WORK TASK | Below are the records; return every line from the one that contains "Task: Go to Schießbuch" to the last, exactly, skipping the pictures.

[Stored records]
------------------------------------------------
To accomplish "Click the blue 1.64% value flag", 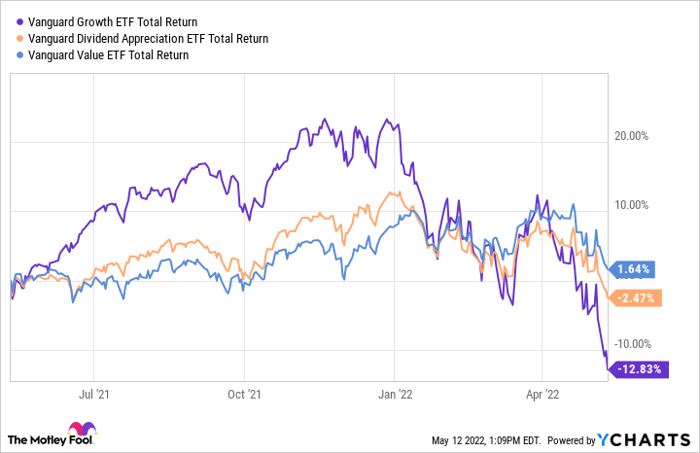I will tap(634, 269).
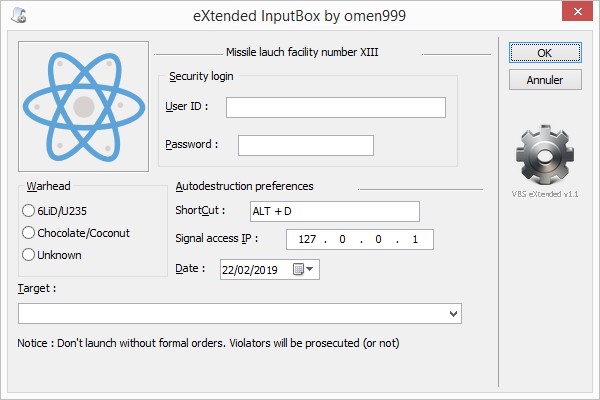Confirm with the OK button
The height and width of the screenshot is (400, 600).
(x=545, y=53)
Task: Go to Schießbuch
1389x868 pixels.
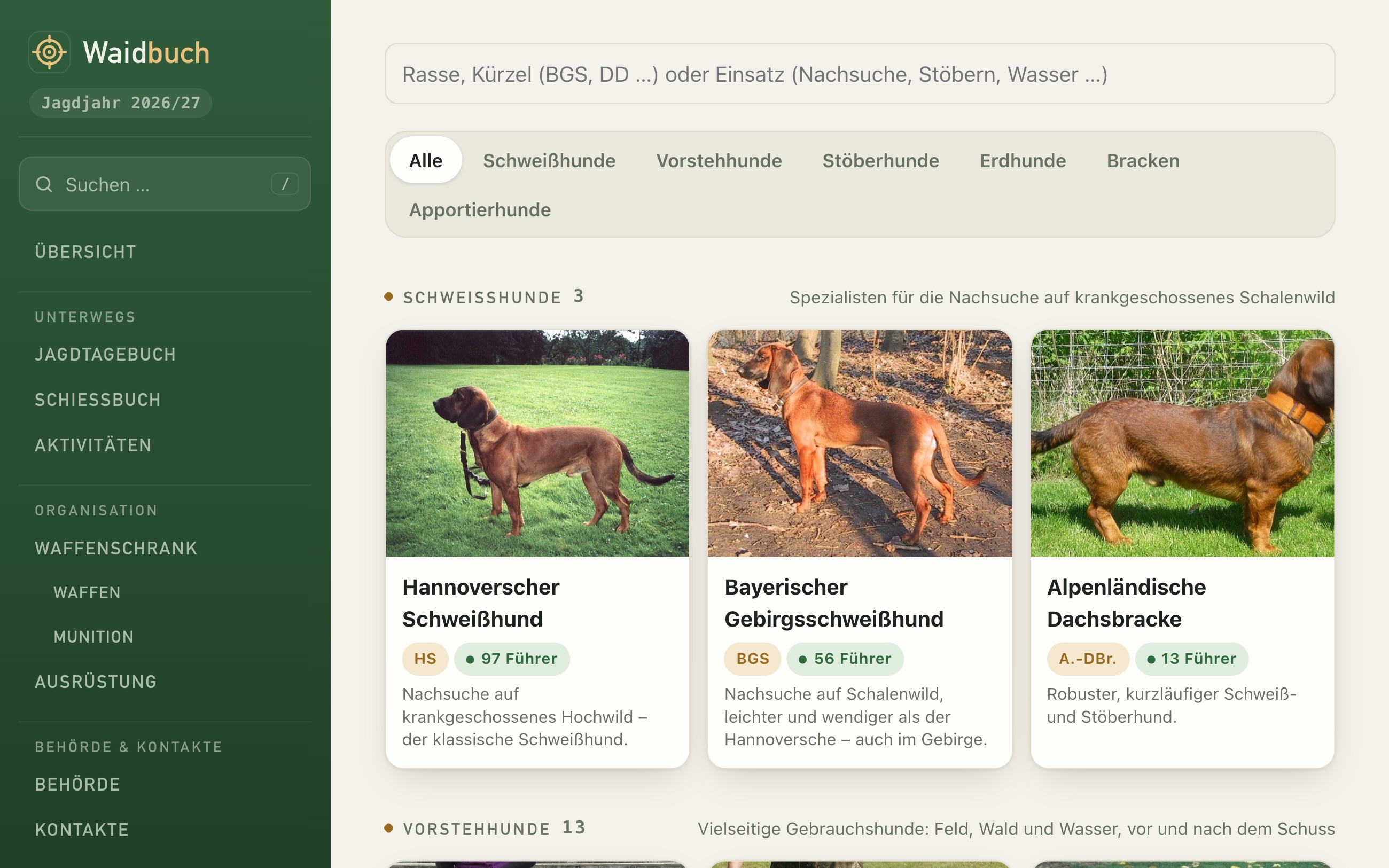Action: pyautogui.click(x=98, y=400)

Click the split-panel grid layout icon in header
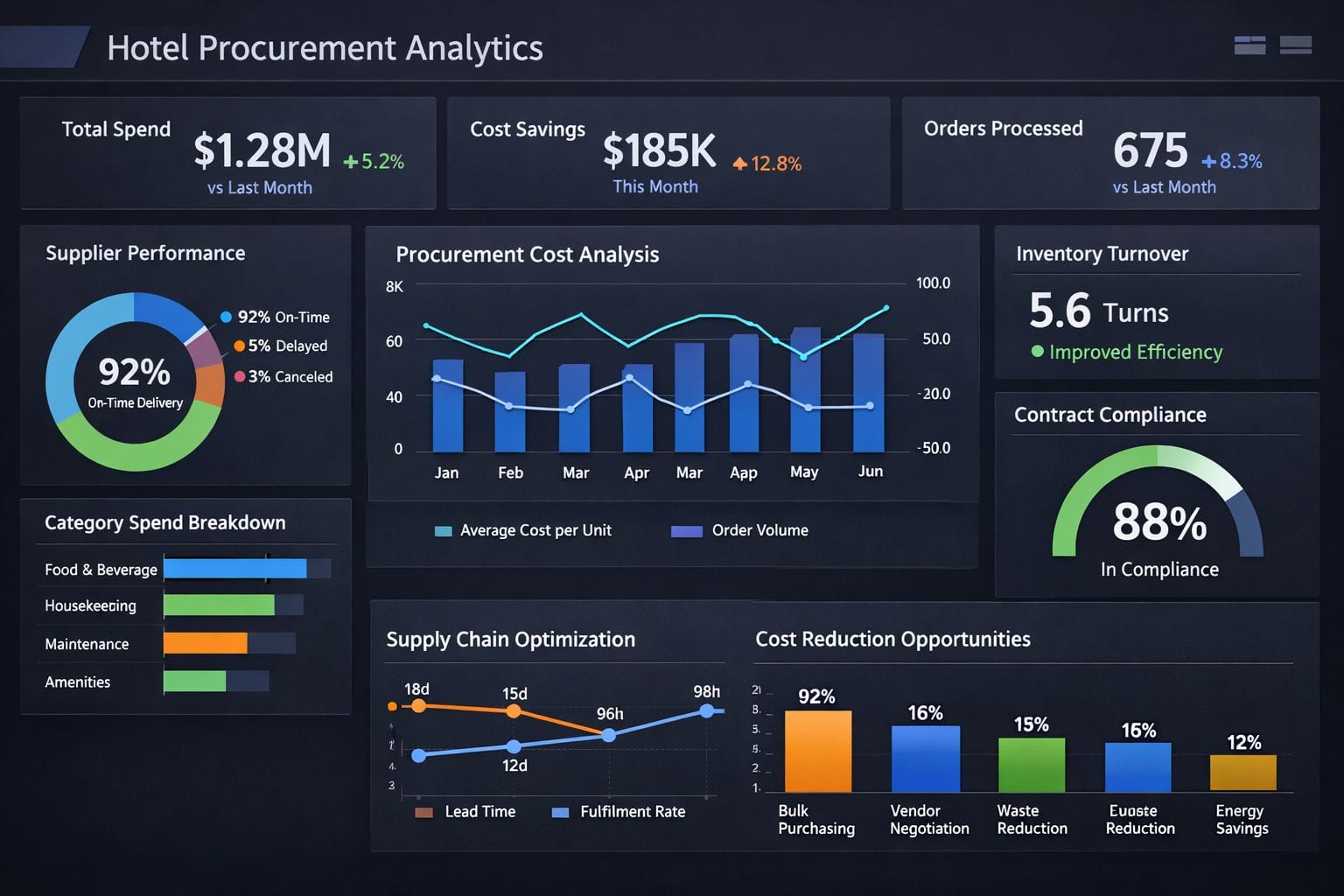[1250, 46]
------------------------------------------------
SOLUTION FOR THIS EXERCISE |
Task: Go to Schießbuch
1389x868 pixels.
Action: pyautogui.click(x=98, y=400)

Click the split-panel grid layout icon in header
[1250, 46]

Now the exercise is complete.